Many factors such as performance status, IPI, B symptoms, and serum β2-microglobulin are indicating factors in the prognosis estimation of DLBCL. Recent studies indicated that bulky mass and high SUVmax could be prognostic parameters suggesting large tumor burden [14
]. These prognostic factors usually affect both nodal and extranodal DLBCL. However, unlike nodal disease, primary extranodal DLBCL had a separate genetic origin [5
]. Therefore, the present study evaluated whether these prognostic factors had an impact on survival outcome in primary extranodal disease.
It was reported that MTD had adverse prognostic value in young patients with good-prognosis DLBCL [14
]. In this previous study, the cut-off value of MTD was 10.0 cm, whereas in our study it was defined at 7.5 cm, considering the fact that the number of patients with MTD above 10.0 cm was limited in our study. However, adverse prognostic value still existed in both studies.

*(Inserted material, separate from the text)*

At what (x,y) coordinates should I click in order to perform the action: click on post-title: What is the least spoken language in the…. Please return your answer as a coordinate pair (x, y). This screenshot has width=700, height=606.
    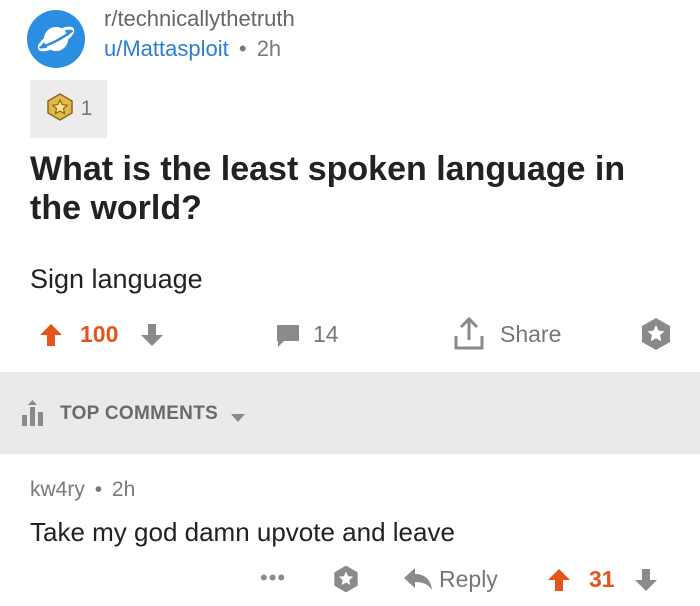
    Looking at the image, I should click on (350, 189).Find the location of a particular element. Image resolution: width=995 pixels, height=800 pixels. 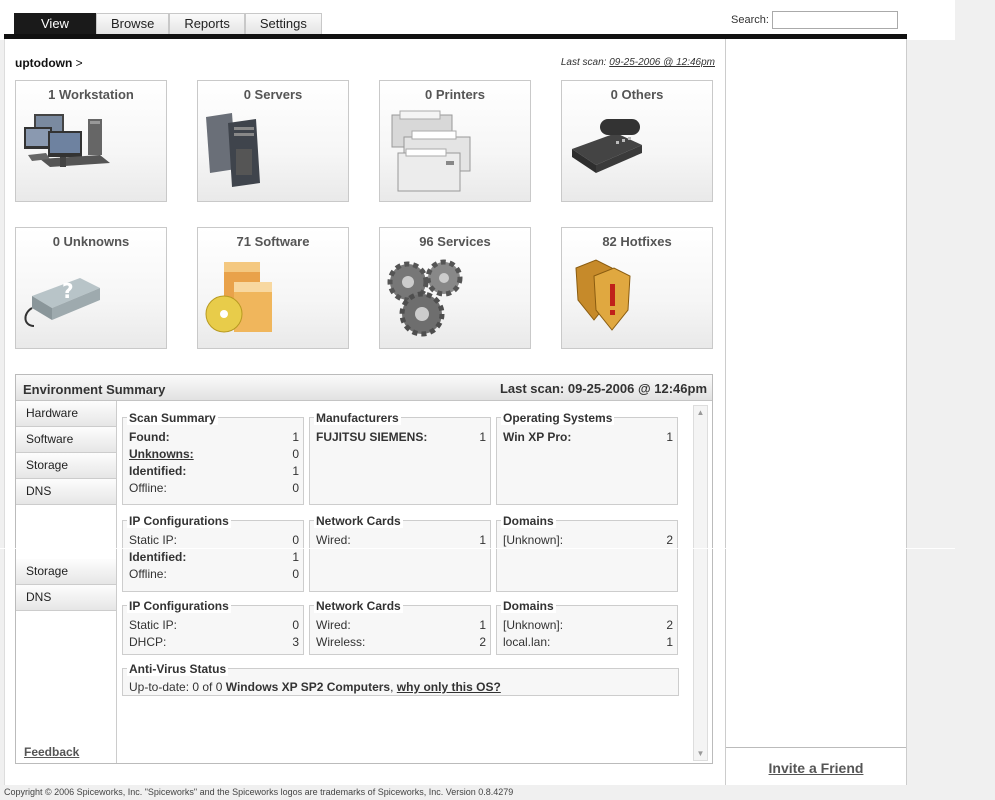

In the past, the imaging of initial evaluation and follow-up of lymphoma was based solely on the findings of contrast-enhanced CT. However, as contrast-enhanced CT has limited sensitivity in detecting involvement of normal-sized lymph nodes, bone marrow, spleen, and extranodal tissues, 18-FDG PET/CT has been widely used for staging of disease, detection of recurrence, and monitoring of treatment response in patients with Hodgkin disease and NHL [22
]. The intensity of FDG uptake in lymphoma is determined by many factors, including viable tumor cell fraction, tumor cell proliferation, upregulation of glucose metabolism, salvage and tumor-specific pathways, and the presence of hypoxia, and suggests large tumor burden [23
]. Consequently, initial intensity of FDG uptake was associated with survival outcome, and the cut-off point of SUVmax was considered a poor prognostic factor, which is also a finding of our study. Although there was some evidence that PET/CT is a valuable diagnostic, predictive, and prognostic tool in DLBCL, limitations of 18-FDG PET/CT still remain, including protocol variability by center, easily affected quantification of SUV depending on the time after FDG infusion and blood glucose level, and inconsistency of CT scanning.

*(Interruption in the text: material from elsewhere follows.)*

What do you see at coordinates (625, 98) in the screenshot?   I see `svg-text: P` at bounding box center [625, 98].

Moller et al. showed differences between nodal and extranodal DLBCL [25
]. This study announced that patients with extranodal DLBCL in stage I disease were markedly older and had poorer performance status. However, extranodal disease itself was associated with poor survival irrespective of IPI. The relationship among IPI factors such as age and LDH level, sex, and prognosis was also evaluated in stage IE or stage IIE extranodal DLBCL. Only IPI was associated with an inferior survival outcome as a result.

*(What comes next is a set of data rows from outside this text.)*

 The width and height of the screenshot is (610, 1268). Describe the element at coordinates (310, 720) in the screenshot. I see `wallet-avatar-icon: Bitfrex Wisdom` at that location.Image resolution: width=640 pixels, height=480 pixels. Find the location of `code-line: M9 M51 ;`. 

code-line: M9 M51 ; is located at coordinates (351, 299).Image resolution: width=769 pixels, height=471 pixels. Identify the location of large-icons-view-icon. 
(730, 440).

It has been reported that the prognosis according to extranodal site of involvement was not different [19
]. However, other studies showed that lymphoma arising in 2 specific sites (Waldyer's ring and GI tract) showed very favorable features at diagnosis, whereas the DLBCL arising in the other areas presented with unfavorable characteristics [11
]. Our study indicated that specific site of extranodal involvement was not associated with significant survival outcome, and further studies are required to determine the impact of location or extranodal involvement.
The limitation of the present study was that it was performed retrospectively with small number of patients, and the treatment modalities after R-CHOP chemotherapy, such as radiotherapy and second-line chemotherapy were not analyzed. The 18-FDG PET/CT has some limitations of its own, as mentioned earlier. Further studies about newly emerging parameters such as mean SUVmax, metabolic tumor volume, and tumor glycolysis are needed.
In conclusion, SUVmax and MTD were significantly related to the survival outcome of patients with primary extranodal DLBCL, while high SUVmax (cut-off value 11.0) and MTD (cut-off value 7.5 cm) were poor prognostic factors. More intensive therapy should be considered in patients with high SUVmax and MTD in primary extranodal DLBCL.